Aim of the exercise » The copy should run from the line containing "Task: Click the priority icon on CONTA-109" through the last line of the entries below, exactly as written, with pictures omitted.

Records supplied »
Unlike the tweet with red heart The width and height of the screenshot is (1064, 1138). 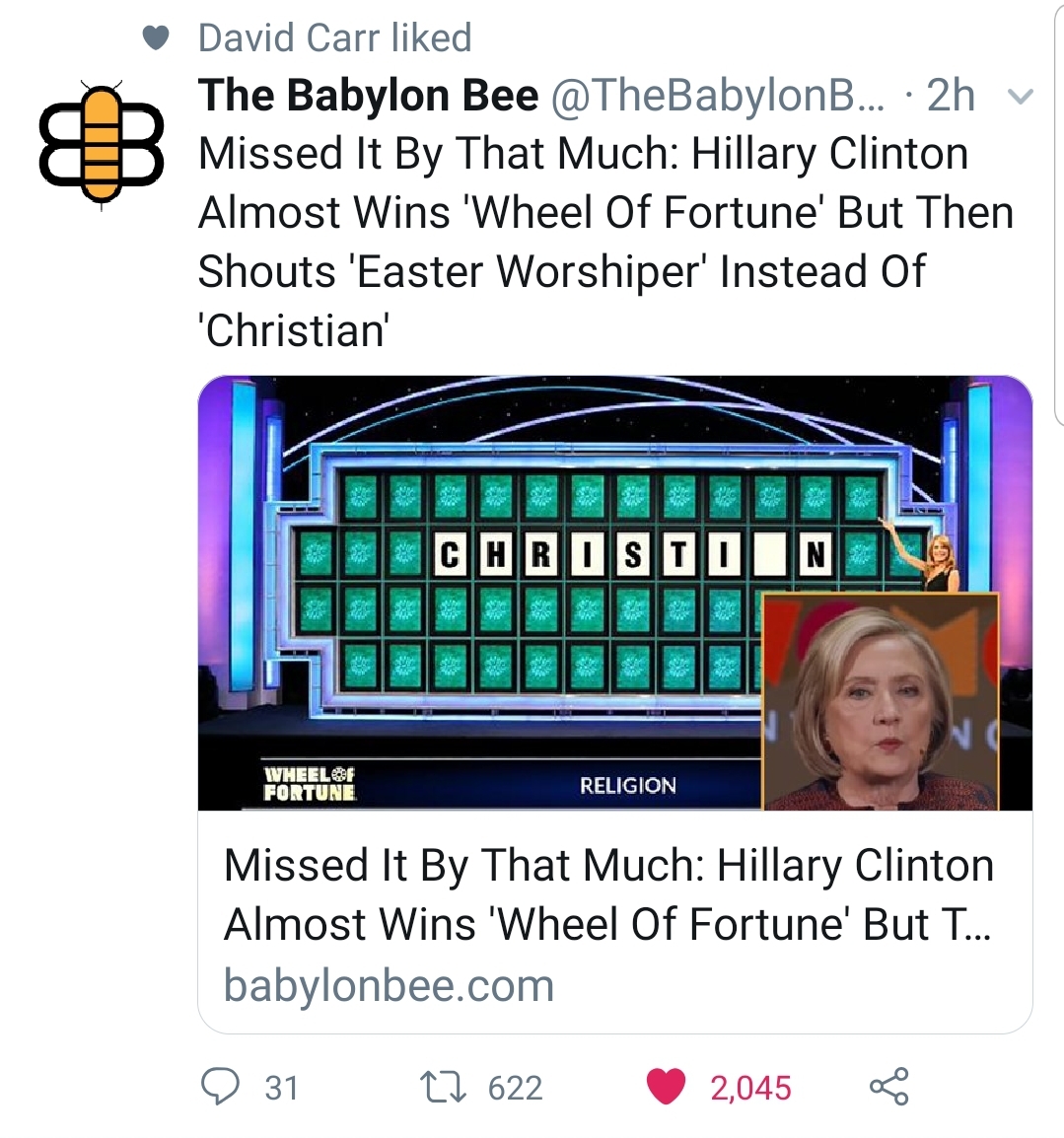pyautogui.click(x=666, y=1087)
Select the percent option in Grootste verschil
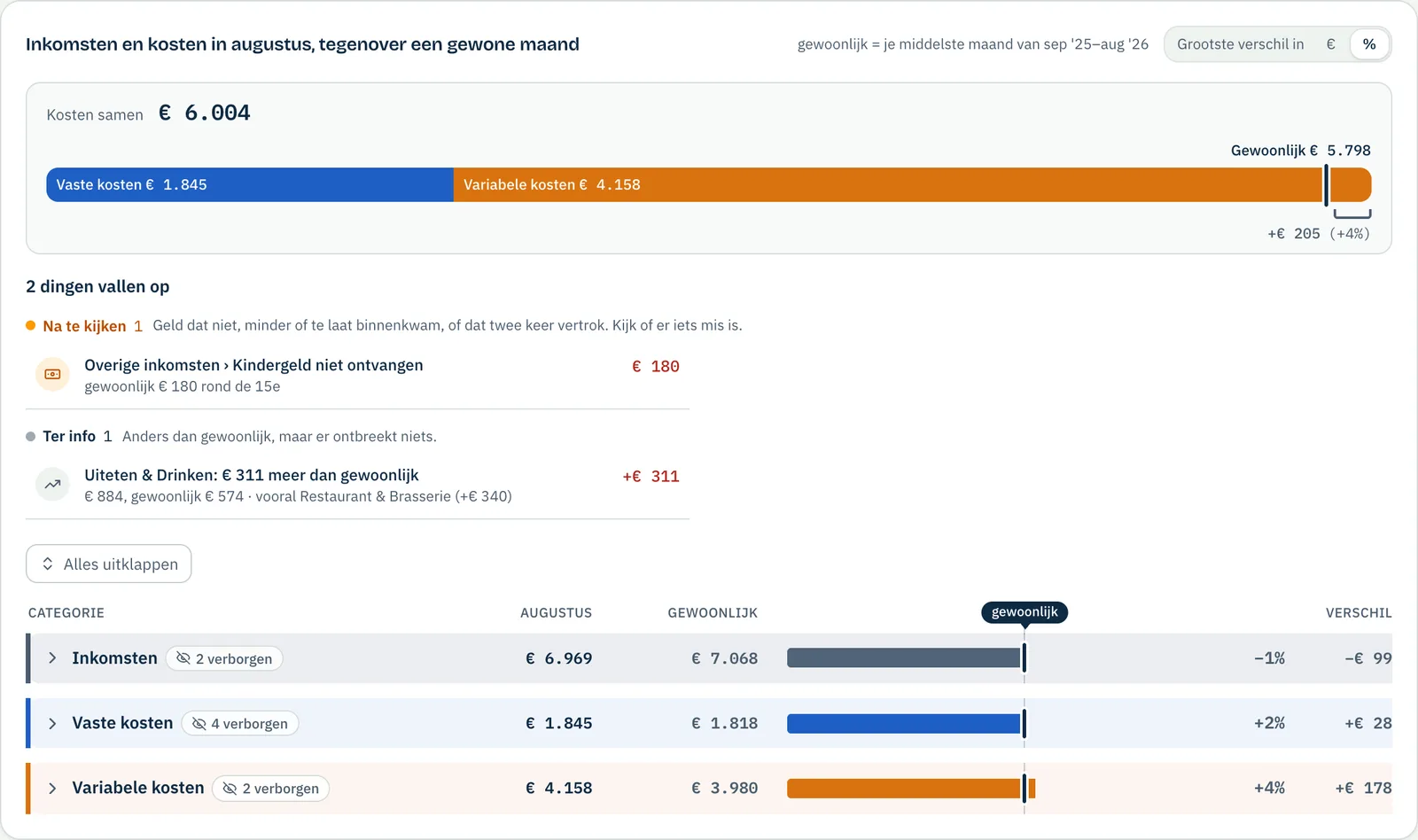The width and height of the screenshot is (1418, 840). coord(1369,44)
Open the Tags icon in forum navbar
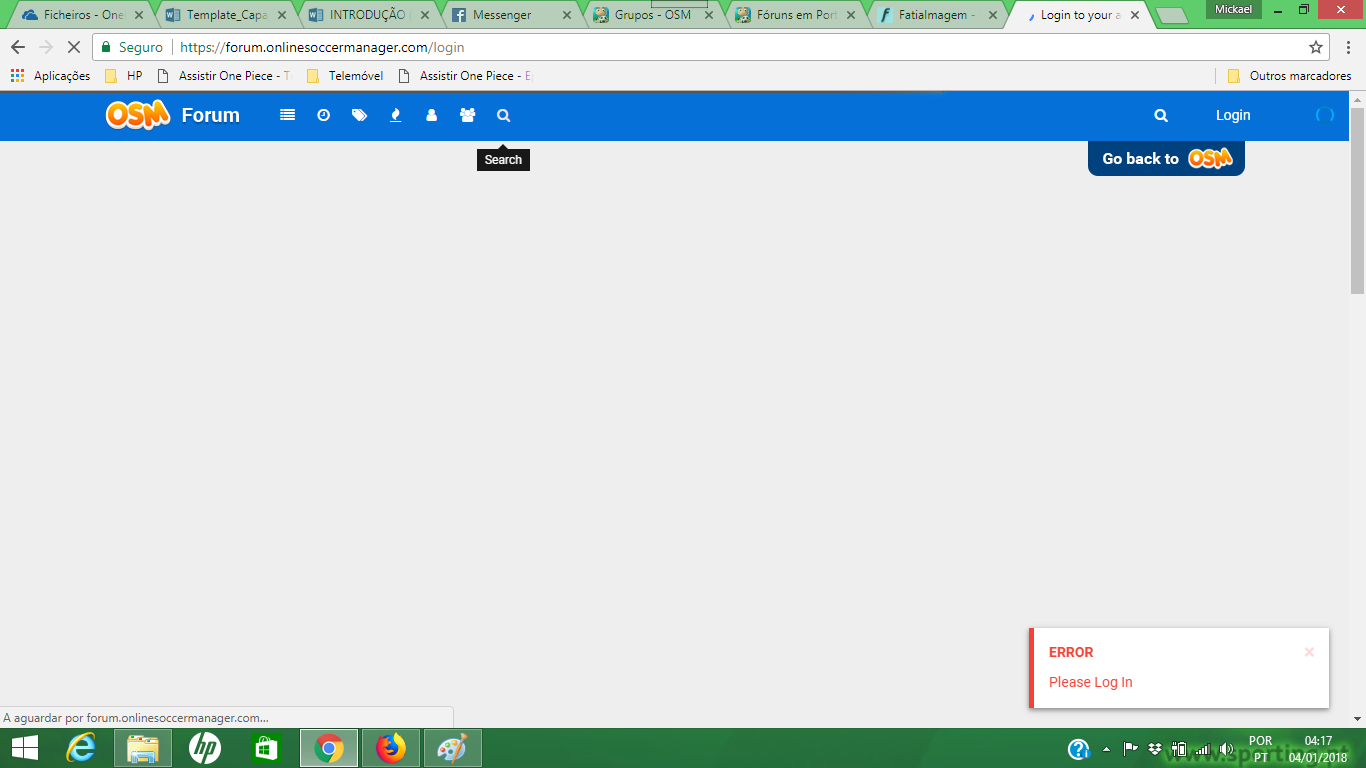The width and height of the screenshot is (1366, 768). point(360,115)
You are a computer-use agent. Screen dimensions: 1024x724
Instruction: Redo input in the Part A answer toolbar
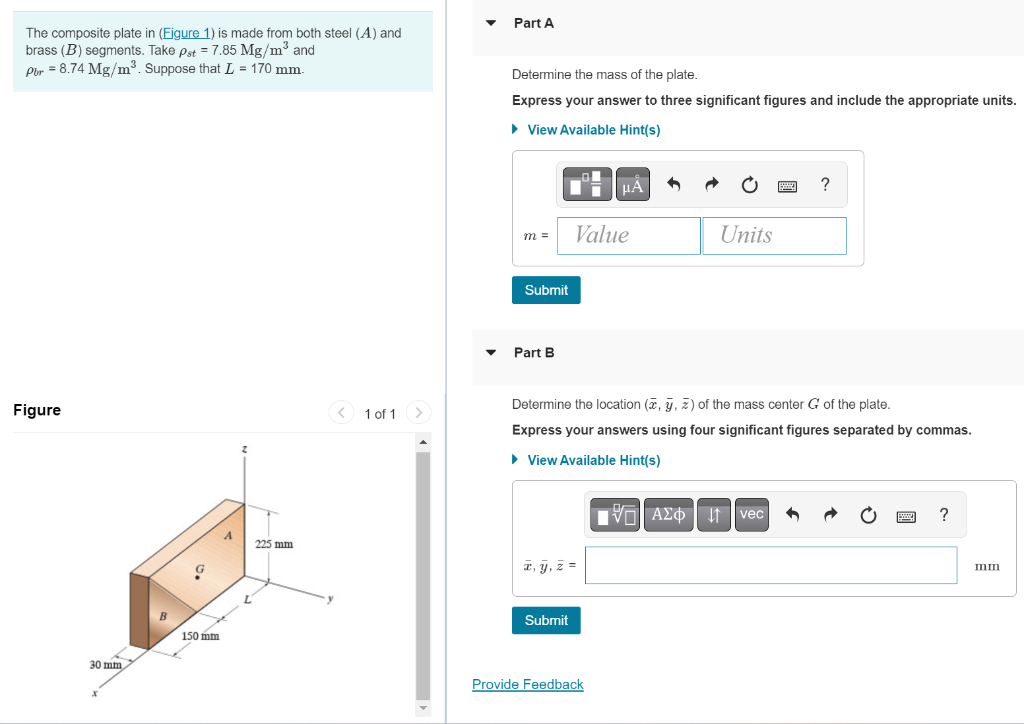pyautogui.click(x=710, y=184)

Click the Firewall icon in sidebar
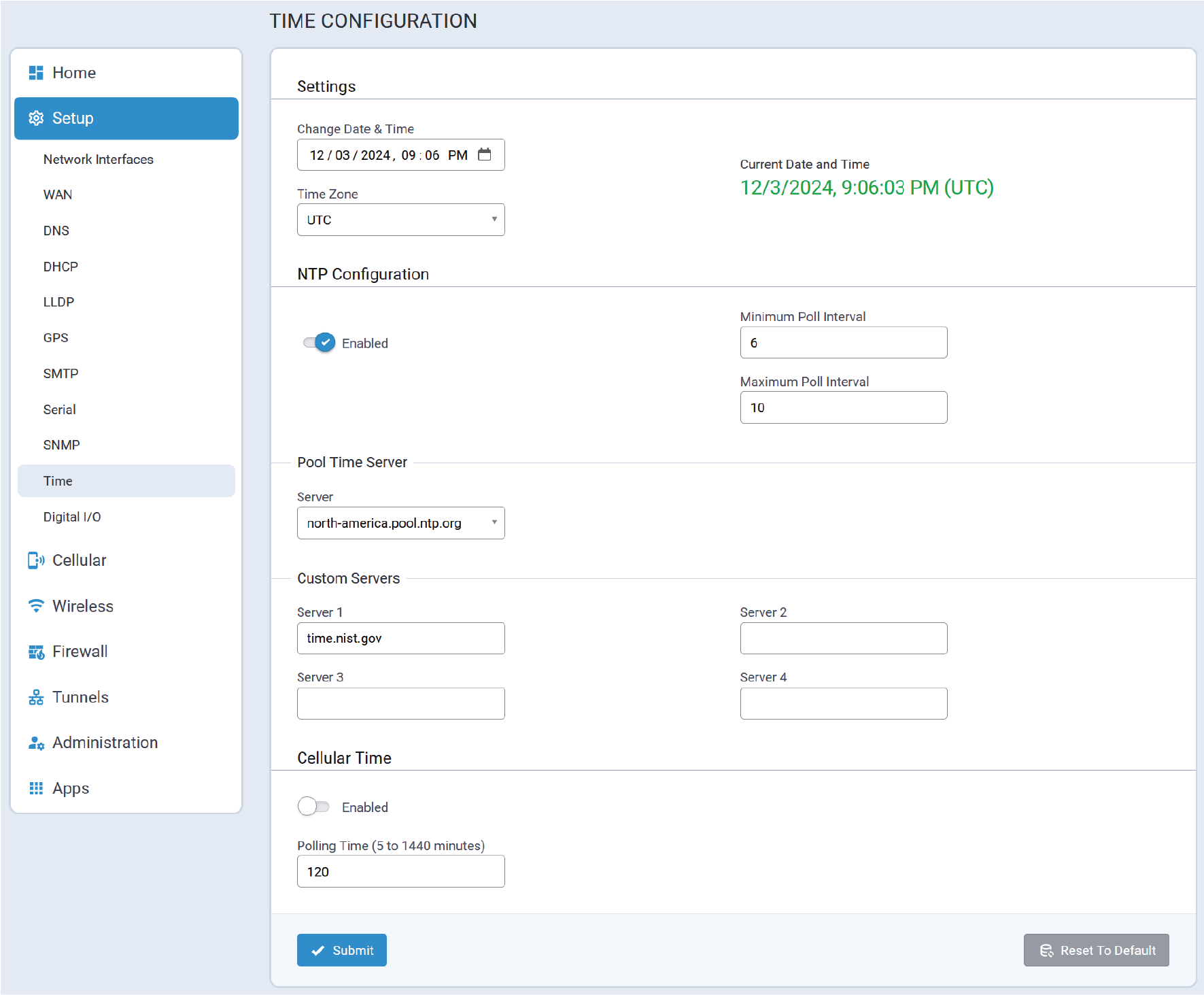tap(36, 652)
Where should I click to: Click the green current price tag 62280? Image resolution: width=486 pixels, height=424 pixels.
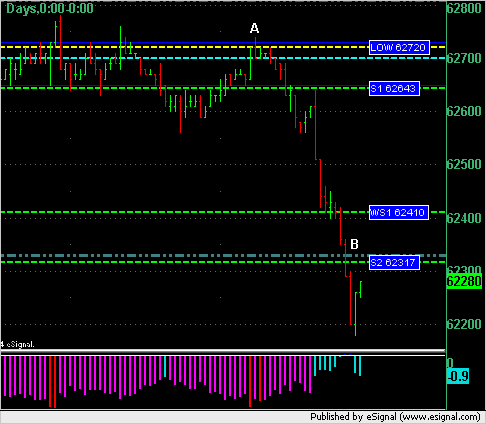(464, 281)
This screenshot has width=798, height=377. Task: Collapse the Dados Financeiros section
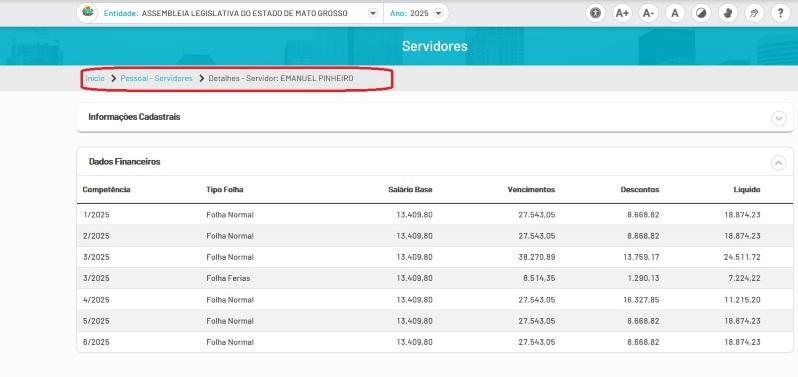(779, 163)
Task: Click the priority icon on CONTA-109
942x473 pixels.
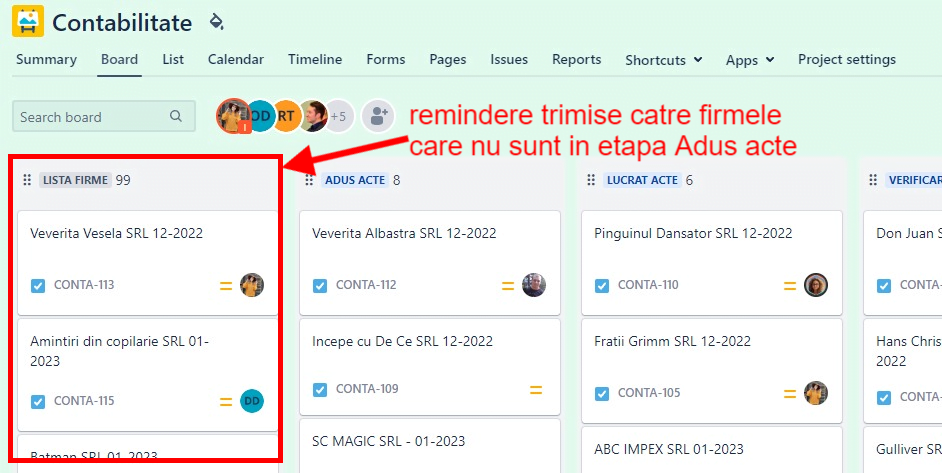Action: pyautogui.click(x=536, y=390)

Task solution »
Task: Click the priority icon on CONTA-109
942x473 pixels.
Action: pyautogui.click(x=536, y=390)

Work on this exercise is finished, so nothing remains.